Does PaymentCommitment survive? Yes, with one additive extension.

Today it binds (agentId, serviceId, token, amount, nonce, validBefore). At settlement the receiver resolves the recipient
as "primary TBA if set, else ownerOf(agentId)". The payer's
intent is bound to the identity; recipient resolution is a
contract-side policy decision the payer doesn't (and shouldn't)
attest to. Internally consistent.

The 1:many extension is additive:

PaymentCommitment(
uint256 agentId,
address subaccount, // address(0) = "registry chooses primary"
bytes32 serviceId,
address token,
uint256 amount,
bytes32 nonce,
uint256 validBefore
)

When subaccount == address(0) behaviour is identical to today.
When non-zero, the receiver MUST call
identityRegistry.requirePermission(subaccount, PERM_PAY, agentId) — reverts unless the agent owner explicitly authorised
that subaccount for inbound pay. So the commitment becomes
(identity, wallet-surface) only when the payer asks for it; the
default stays (identity) and survives unchanged.

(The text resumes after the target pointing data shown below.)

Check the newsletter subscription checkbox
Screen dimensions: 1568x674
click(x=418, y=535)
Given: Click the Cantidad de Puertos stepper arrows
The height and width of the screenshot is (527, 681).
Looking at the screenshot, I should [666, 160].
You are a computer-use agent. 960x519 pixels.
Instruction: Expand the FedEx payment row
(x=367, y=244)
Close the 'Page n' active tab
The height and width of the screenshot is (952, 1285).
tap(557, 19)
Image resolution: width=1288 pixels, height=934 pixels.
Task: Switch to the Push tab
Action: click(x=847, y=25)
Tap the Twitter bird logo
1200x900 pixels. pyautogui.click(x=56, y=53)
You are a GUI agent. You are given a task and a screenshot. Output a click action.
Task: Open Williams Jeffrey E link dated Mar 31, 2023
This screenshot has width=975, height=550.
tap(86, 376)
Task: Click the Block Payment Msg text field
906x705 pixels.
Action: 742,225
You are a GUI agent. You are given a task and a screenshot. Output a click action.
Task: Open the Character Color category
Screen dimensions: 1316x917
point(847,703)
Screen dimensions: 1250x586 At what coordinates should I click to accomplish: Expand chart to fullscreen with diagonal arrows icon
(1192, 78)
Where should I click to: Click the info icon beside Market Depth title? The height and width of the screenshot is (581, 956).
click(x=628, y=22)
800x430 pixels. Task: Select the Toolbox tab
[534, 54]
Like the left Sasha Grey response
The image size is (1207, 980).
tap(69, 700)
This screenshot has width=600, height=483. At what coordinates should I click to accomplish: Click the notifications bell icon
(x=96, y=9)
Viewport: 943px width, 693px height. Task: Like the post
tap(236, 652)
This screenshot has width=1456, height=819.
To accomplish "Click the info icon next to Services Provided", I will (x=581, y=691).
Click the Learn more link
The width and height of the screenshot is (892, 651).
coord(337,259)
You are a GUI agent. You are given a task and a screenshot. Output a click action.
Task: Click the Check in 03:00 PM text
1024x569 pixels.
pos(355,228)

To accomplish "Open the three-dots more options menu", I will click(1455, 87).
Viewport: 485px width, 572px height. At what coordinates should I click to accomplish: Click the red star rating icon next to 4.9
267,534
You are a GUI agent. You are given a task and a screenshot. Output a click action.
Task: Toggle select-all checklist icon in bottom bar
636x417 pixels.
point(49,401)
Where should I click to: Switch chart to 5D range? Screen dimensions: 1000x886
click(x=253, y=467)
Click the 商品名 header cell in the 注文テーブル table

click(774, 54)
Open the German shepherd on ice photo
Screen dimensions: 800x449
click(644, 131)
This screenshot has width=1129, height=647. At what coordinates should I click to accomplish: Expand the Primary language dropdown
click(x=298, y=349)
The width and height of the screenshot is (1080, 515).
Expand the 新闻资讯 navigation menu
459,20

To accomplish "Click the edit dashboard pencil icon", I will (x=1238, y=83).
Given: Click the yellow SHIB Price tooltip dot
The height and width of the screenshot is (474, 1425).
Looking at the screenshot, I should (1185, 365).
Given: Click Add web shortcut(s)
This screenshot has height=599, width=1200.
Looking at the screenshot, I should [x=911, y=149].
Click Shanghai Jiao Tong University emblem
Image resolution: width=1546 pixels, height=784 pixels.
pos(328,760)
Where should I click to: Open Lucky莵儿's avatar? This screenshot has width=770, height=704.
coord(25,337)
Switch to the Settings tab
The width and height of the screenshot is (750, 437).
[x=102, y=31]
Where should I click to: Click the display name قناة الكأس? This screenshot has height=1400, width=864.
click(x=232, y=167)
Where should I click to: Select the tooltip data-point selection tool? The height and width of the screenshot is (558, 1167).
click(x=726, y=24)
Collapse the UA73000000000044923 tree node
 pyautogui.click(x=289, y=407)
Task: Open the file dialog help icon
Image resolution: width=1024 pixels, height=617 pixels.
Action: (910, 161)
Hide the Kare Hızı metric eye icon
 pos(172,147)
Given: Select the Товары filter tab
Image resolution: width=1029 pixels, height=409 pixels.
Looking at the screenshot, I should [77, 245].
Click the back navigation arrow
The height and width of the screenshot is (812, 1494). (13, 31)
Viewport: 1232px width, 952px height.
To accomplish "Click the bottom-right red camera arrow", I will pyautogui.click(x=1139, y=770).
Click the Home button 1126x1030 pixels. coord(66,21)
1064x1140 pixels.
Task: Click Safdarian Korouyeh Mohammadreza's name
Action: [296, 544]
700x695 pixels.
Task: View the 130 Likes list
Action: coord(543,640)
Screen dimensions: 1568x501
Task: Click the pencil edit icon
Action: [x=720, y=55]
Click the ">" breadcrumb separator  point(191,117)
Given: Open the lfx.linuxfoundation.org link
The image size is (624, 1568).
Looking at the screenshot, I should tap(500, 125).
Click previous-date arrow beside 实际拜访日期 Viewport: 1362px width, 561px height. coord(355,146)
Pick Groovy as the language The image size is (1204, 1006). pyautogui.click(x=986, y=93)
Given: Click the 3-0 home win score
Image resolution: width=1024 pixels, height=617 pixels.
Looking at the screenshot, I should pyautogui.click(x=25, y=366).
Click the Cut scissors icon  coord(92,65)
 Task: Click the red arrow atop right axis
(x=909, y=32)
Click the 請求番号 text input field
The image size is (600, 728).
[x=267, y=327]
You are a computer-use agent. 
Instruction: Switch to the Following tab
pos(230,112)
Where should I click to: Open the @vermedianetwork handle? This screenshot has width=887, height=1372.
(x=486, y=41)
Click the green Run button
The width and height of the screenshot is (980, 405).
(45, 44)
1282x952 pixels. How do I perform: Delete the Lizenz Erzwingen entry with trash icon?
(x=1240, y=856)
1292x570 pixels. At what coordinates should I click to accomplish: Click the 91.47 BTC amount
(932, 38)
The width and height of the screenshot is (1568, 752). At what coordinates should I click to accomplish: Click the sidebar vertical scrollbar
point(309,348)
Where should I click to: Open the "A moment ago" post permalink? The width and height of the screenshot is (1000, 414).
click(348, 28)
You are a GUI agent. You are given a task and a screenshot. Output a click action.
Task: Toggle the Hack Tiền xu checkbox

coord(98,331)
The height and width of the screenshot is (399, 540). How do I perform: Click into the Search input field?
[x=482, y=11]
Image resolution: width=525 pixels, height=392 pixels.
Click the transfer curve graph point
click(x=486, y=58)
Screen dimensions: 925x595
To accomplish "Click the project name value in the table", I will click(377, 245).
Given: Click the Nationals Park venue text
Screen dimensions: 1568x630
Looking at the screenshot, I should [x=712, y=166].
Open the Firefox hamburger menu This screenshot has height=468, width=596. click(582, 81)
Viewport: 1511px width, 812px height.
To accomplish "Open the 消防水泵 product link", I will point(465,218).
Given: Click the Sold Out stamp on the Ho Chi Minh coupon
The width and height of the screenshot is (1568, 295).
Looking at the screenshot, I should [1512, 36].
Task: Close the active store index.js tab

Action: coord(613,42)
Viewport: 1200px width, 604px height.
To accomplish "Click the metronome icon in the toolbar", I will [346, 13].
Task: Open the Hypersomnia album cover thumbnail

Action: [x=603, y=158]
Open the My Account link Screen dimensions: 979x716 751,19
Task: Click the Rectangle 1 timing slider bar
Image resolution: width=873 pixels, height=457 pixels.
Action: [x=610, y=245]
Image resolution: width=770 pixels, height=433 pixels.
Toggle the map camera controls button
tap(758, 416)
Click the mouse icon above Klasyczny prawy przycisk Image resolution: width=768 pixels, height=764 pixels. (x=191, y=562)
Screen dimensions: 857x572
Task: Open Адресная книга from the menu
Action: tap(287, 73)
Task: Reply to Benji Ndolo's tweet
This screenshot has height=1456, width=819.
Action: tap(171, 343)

The general rule that falls out of this for agent-mandate: when
an authorization can name a facet of the principal (sub-account,
role, capability scope), the commitment should bind
(principal, facet) with facet = ⊥ reserved for "principal's
default". Facet selection is the payer's right; facet validation
is the principal's contract. Same rule covers EIP-3009, EIP-2612
permit, EIP-7702 delegation, and whatever rail you add next.